How to Reduce Hallucinations in Practice

Practical techniques that help:
  • Ask it to say when it doesn't know. Explicitly instruct the model: "If you're not certain, say so. I'd rather have 'I don't know' than a guess." Modern models respond to this reasonably well.
  • Give it the facts, ask it to reason. Instead of "What were the Q3 results for Company X?" paste in the actual report and ask the model to analyze it. When you provide the source material, the model can't hallucinate the data — it can only interpret what you've given it.
  • Ask for confidence with citations. "Provide a confidence level for each claim, and cite the specific source you're drawing from." This forces the model to surface its own uncertainty and flags unsupported claims.
  • Use retrieval-augmented tools for facts. Perplexity, ChatGPT with web search, and similar tools pull actual sources before generating a response. For factual lookups, these are significantly more reliable than a raw model.
  • Verify anything that matters. Treat AI outputs on factual questions as a starting point, not a final answer. For anything where being wrong has real consequences — legal, medical, financial, technical — always check against authoritative sources.

Will This Get Fixed?

Partially, but not completely.
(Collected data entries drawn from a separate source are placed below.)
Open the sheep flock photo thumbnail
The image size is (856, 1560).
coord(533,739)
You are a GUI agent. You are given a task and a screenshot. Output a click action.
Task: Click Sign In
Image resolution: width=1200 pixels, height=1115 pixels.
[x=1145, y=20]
The hallucination rate of frontier models has dropped significantly over the past few years — GPT-4o and Claude 3.7 hallucinate considerably less than their predecessors. Retrieval-augmented generation (RAG), where the model is given access to real-time information rather than relying solely on training data, has reduced factual errors for many use cases significantly.

But the fundamental architecture — predict the next token — doesn't have a natural mechanism for distinguishing "I know this" from "this sounds like what I should say here." Solving hallucinations completely would require either a fundamentally different architecture or a deep integration of external knowledge lookup into every factual claim the model makes. Significant progress is likely. Complete elimination is not.

In the meantime, the most reliable mental model for using AI well is this: trust it for reasoning, writing, and analysis. Verify it for specific facts. The combination of AI's strengths with your verification habit is more capable than either alone.